You can perform a few quick dips or pull-ups on these bars at any time while saving a ton of space and money. It’s also a very effective workout.
This isn’t a great option for individuals who have prior injuries. In this way, calisthenics can be hard on the body, especially if you’re new to it. It also requires free wall space to set this up, which might not be available to everyone.
Can I Put A Home Gym Upstairs?
Yes, you can! You will want to pay close attention to the amount of weight you’re placing in one spot though. This only really applies to advanced weightlifters. If it is simply a cardio machine or another light-weight gym set-up, you shouldn’t have any issues. However, you may want to install a special gym flooring to avoid sound traveling to the downstairs area.

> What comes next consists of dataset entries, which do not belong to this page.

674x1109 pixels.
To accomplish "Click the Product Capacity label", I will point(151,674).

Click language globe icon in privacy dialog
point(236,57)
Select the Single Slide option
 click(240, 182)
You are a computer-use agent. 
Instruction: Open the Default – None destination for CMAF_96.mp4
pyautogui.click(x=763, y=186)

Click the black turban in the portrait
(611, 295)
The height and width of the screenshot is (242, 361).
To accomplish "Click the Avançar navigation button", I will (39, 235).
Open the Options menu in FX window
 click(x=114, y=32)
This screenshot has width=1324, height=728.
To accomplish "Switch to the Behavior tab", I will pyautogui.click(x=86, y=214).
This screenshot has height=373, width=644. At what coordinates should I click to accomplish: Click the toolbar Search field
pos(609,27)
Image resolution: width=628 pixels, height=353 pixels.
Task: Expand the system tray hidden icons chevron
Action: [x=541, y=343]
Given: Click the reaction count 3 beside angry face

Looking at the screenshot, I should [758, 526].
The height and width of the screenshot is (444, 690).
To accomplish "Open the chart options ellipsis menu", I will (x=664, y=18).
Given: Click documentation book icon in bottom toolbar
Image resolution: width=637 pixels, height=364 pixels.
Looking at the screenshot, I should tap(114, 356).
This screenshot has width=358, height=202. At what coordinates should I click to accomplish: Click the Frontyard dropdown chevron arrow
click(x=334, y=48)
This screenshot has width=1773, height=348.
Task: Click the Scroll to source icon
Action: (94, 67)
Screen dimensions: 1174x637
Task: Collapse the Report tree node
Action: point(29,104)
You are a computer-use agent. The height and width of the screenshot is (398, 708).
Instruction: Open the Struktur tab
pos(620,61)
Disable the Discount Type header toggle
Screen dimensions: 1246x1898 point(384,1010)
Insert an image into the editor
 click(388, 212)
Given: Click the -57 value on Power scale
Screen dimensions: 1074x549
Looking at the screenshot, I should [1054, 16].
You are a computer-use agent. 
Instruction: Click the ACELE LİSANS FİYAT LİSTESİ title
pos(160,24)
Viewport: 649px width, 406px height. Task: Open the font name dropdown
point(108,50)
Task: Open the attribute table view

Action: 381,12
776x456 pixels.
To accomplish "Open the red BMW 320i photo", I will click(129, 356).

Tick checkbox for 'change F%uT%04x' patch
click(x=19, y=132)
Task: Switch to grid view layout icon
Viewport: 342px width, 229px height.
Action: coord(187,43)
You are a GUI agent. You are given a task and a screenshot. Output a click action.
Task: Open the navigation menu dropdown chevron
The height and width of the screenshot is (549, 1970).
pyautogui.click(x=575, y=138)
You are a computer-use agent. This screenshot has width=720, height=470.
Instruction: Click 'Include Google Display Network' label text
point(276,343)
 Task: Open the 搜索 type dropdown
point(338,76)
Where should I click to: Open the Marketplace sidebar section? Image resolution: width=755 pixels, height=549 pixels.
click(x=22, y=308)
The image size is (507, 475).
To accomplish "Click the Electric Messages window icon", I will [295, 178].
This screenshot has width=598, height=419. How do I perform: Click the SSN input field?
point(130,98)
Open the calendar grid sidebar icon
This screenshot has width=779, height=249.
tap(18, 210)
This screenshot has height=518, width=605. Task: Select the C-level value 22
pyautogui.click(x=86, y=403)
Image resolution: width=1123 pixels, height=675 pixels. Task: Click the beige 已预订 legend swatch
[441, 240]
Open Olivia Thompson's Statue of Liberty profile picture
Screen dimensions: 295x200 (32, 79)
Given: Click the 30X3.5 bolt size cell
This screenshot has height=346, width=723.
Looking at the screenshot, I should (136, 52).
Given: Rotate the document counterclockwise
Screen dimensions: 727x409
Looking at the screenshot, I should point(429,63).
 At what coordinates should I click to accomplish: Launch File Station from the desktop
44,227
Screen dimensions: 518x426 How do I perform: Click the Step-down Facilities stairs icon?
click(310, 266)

Can You Put A Home Gym On Carpet?
Surprisingly, carpet is a popular option for home gym flooring. This is because it’s soft and easy on the joints, providing the cushion your body needs. Carpet also provides good grip, which is useful if you’re performing quick movements. Make sure you wash this flooring often though! Carpet can hold onto moisture, which may allow bacteria to flourish and which may also lead to the development of unwanted gym odors.
Make Your Decision and Get Moving!
Hopefully, by now, we’ve answered your question regarding where to set up a home gym. Generally, one of the options above should be able to work for you and your space. Once you’ve got the space in mind, you can begin setting up your equipment and start achieving your all of fitness goals and more.